Speaking to financial journalists on market development, ABCON President,  Aminu Gwadabe, said forex speculators are taking huge risks with their funds, as the CBN has enough financial muscle to defend the naira and close the widening gaps between official and parallel market rates.

Although the naira has tumbled against the dollar at the parallel market, it has remained stable at N379 to dollar at the official CBN rate.

According to Gwadabe, with $35.6 billion foreign reserves, the CBN has what it takes to punish the enemies of the economy forcing  the naira  to depreciate through speculative activities.

According to him,  the funding of Bureaux De Change (BDCs) has also helped to deepen the forex market and reduce the level of forex scarcity that always formed the basis for speculative activities.

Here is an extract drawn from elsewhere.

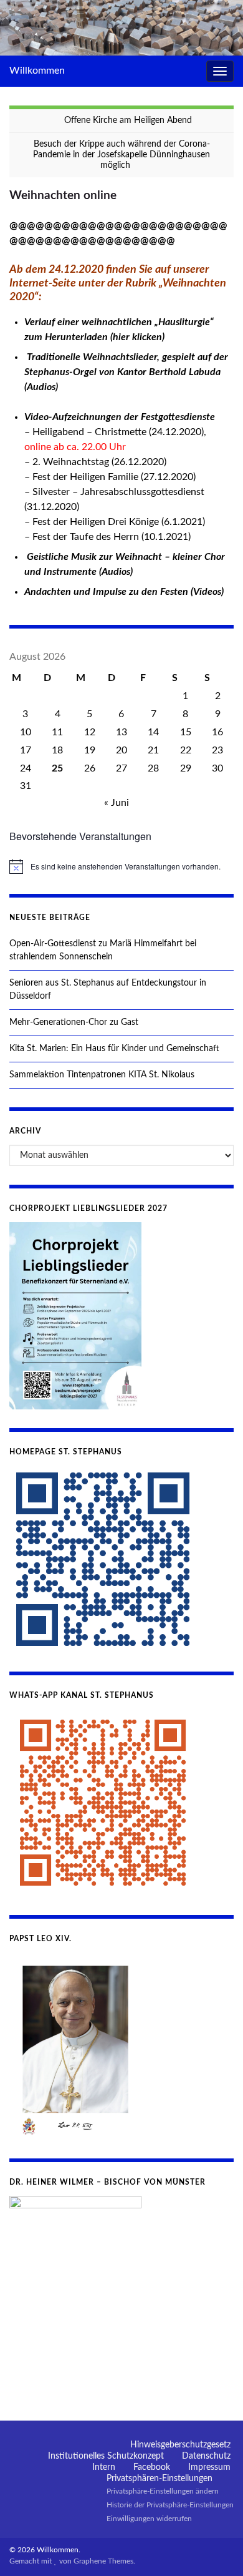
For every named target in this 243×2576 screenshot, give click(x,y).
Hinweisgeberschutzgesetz (180, 2445)
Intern (103, 2467)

He said that with the CBN having the needed financial strength to fund the market, the rates will soon converge to save the naira.

He said exchange rate unification will further narrow the gap between official and parallel has been canvassed by the International Monetary Fund and the World Bank because it makes for positive transparency, it makes for clarity of direction and drastically reduces  speculative demand for the naira.

“I think that the CBN by pushing the official  foreign exchange rate from N306, N360 to N379 to dollar is in line with market demands. It has also helped to narrow the official-parallel market rates gap that formed the basis of ridiculous speculations among unpatriotic forex dealers and spectators,” he said.